"Untuk menebus perasaan bersalahku, aku akan memperingati dia dan memerintahkan dia untuk pindah ke Jakarta."
"Yakinkah kau? Setiap malam dia selalu berteriak cerai dari telepon. Kalau proses mutasi ini dipersulit oleh dia. Pecat saja dia!"
"Lho... Lalu bagaimana dengan kamu dan anak-anakmu?"
"Aku sudah resign dari pekerjaan terbaikku, aku masih ingat untuk mendapatkan pekerjaan itu sulit, tetapi keluarganya malah memaksa aku untuk resign. Minimal dia harus dipecat, biar impasss!!!" Tangisku.
***
Hari berjalan seperti biasa, aku harus berjualan tas dan sepatu untuk biaya makan sehari-hari. Saat ATM gajimu sudah kau blokir. Pada saat itu aku tersadar kau memang tidak mencintai aku dan anak-anakmu. Bahkan saat melahirkan pun kau dan keluargamu tidak datang.
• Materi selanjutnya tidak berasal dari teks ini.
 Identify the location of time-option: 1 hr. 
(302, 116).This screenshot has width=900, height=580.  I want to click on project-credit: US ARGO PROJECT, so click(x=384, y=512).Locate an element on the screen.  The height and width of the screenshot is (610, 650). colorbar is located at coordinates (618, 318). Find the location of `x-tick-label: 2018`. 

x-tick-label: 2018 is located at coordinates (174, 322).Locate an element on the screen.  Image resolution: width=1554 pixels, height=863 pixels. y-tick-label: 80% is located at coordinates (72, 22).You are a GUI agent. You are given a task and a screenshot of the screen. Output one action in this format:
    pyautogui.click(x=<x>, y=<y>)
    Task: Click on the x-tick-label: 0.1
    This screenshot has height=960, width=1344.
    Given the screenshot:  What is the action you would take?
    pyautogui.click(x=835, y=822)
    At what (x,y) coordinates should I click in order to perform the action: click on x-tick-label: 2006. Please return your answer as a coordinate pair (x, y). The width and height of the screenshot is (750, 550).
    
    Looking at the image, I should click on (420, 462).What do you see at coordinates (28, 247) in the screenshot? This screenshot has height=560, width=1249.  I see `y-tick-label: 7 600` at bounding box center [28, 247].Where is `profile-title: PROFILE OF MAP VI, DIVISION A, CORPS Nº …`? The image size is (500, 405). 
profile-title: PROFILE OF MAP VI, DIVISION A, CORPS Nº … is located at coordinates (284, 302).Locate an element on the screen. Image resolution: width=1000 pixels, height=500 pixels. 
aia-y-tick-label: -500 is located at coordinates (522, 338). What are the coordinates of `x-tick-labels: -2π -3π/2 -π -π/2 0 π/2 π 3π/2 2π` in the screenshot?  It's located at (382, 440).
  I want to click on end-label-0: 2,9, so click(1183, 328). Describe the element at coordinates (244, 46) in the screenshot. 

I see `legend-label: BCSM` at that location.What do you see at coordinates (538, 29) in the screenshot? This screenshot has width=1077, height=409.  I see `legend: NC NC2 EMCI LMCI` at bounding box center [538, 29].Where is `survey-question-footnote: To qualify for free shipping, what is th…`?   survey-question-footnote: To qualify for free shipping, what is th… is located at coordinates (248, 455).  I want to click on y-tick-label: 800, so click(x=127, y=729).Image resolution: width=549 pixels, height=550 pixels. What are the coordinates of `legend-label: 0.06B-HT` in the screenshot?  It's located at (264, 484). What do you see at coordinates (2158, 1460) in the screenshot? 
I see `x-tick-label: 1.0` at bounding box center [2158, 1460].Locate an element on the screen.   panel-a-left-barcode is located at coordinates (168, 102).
Kalian memang hantu yang paling mengerikan.
"Kita cerai! Kau menghasut bosku untuk memutasi aku? Kau pikir berhasil..." Teriakmu melalui telepon.
"Terserah! Yang pasti semampuku, kita tidak akan bercerai! Kalau pun bercerai kau harus mati, atau mungkin minimal kau dipecat!" Teriakku.
Hari demi hari, kita masih belum bertemu bahkan kau belum menjumpai anakmu yang baru kulahirkan susah payah. Sungguh mertua macam apa mendoktrin anaknya untuk membenci istrinya. Kalian terlalu banyak drama, perselingkuhan anaknya tidak dipermasalahkan, tetapi omongan anaknya yang mengatakan aku sebagai 'istri tidak tahu diri' diperdengarkan dengan baik.
Sampai suatu ketika, aku mendengar kabar dari teman semasa SMA-ku bahwa kau sudah dipecat karena tidak masuk kerja selama sebulan memilih bertahan dengan selingkuhan, setelah dipindah ke Jakarta. Aku hanya tersenyum kecut. Kita lihat saja, apakah perempuan-perempuan selingkuhanmu masih bertahan saat kau tak ada uang.Â
Kudatangi kau yang ternyata di rumah orangtuamu.